Streaming musical
Le suédois Spotify, numéro un mondial de la musique en streaming, fait ses premiers pas en Bourse mardi 3 avril à New York, au moment où les valeurs technologiques connaissent une passe difficile sur les marchés. Une entrée singulière pour une marque « cool ».

Malgré 71 millions d'abonnés payants et le boom de l'écoute musicale en ligne, le groupe qui a révolutionné ce marché n'a jamais engrangé le moindre bénéfice. Mais il jouit d'une confortable avance sur ses concurrents, Apple Music, numéro deux avec moitié moins d'abonnés, ou encore Google Music, Tidal, Deezer ou Amazon. Spotify sera coté sous le symbole « SPOT ». Certaines estimations optimistes valorisent la société à plus de 20 milliards de dollars.    

Pour son patron Daniel Ek, l'entrée en Bourse n'est qu'une étape, qui ne saurait être le jour « le plus important » de l'histoire de Spotify, a-t-il écrit lundi 2 avril dans un message aux salariés publié sur le site du groupe. « Spotify ne lève pas de capitaux et nos actionnaires comme nos salariés peuvent acheter ou vendre nos actions depuis des années. Donc même si demain (mardi) nous offre plus de visibilité, cela ne change pas qui nous sommes, ce que nous faisons et la façon dont nous fonctionnons », a-t-il ajouté dans une prise de parole inattendue, les entreprises étant habituellement priées de rester silencieuses à l'approche de leur introduction en Bourse. 

 

Une opération sans paillettes  


Daniel Ek ne viendra pas se faire interviewer mardi à Wall Street ni sonner la cloche qui ouvre la séance boursière, dérogeant ainsi à la tradition qui veut que les impétrants soient présents le jour de leur première cotation. « Spotify n'a jamais été une entreprise d'un genre normal », affirme M. Ek. 

Autre particularité : l'opération se fait via une procédure atypique dite de « cotation directe », simplifiée et moins coûteuse car sans intermédiaire. Elle est aussi plus imprévisible, le prix des titres n'étant pas fixé d'avance.      

 

Licorne musicale

         

Ses premiers pas pourraient être d'autant plus chahutés que les valeurs technologiques mordent la poussière ces derniers temps, avec le scandale Facebook/Cambridge Analytica autour de l'utilisation de données personnelles d'utilisateurs. Lundi, la Bourse électronique Nasdaq, qui concentre ses valeurs, a perdu 2,74%.  

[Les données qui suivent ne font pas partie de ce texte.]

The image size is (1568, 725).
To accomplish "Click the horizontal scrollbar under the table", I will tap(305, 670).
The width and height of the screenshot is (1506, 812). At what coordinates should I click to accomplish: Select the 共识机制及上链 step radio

«Spotify est une marque 'cool'. Les ados en particulier l'adorent», relève  l'analyste Paul Verna (eMarketer). Mais le groupe «va être noyé dans la masse des autres valeurs technologiques, plombées dernièrement par le scandale  Facebook», poursuit-il.

En entrant à Wall Street, Spotify rejoint d'autres «licornes» (les  sociétés technologiques non cotées valorisées au-delà du milliard de dollars) qui ont sauté le pas ces derniers mois, comme Snap, maison mère de Snapchat, ou la plateforme de stockage en ligne Dropbox. Avec des résultats mitigés : Snap cotait lundi à moins de 15 dollars, contre 24 dollars à son entrée sur les marchés l'an dernier. En revanche Dropbox, à 30 dollars, reste au-dessus de son prix d'introduction de 21 dollars le 24 mars dernier.    

 

Autre point commun : ces entreprises n'ont jamais engrangé le moindre bénéfice malgré des centaines voire des milliards de dollars de chiffre d'affaires. Spotify prévoit un revenu en hausse de 20 à 30%, entre 4,9 et 5,3 milliards  d'euros en 2018. Encore jamais rentable, la société suédoise prévoit néanmoins de ramener sa perte opérationnelle entre 230 et 330 millions d'euros, contre 378 millions en 2017.    

Mais sa priorité à court terme, c'est le nombre de ses abonnés, qu'elle espère porter cette année à 92 millions au moins. Le streaming, qui continue de redessiner le paysage de l'industrie musicale poursuit en effet sa croissance et sert de locomotive aux ventes de musique, le succès de Spotify y étant pour beaucoup.    

Mais cette ascension ne s'est pas faite sans contestation, beaucoup d'artistes lui reprochant notamment de leur reverser trop peu.

En vue de cette entrée en Bourse, Spotify a conclu récemment un accord de participations croisées avec le chinois Tencent, ce qui préoccupe certains analystes, qui s'inquiètent des liens entre Tencent et l'Etat chinois.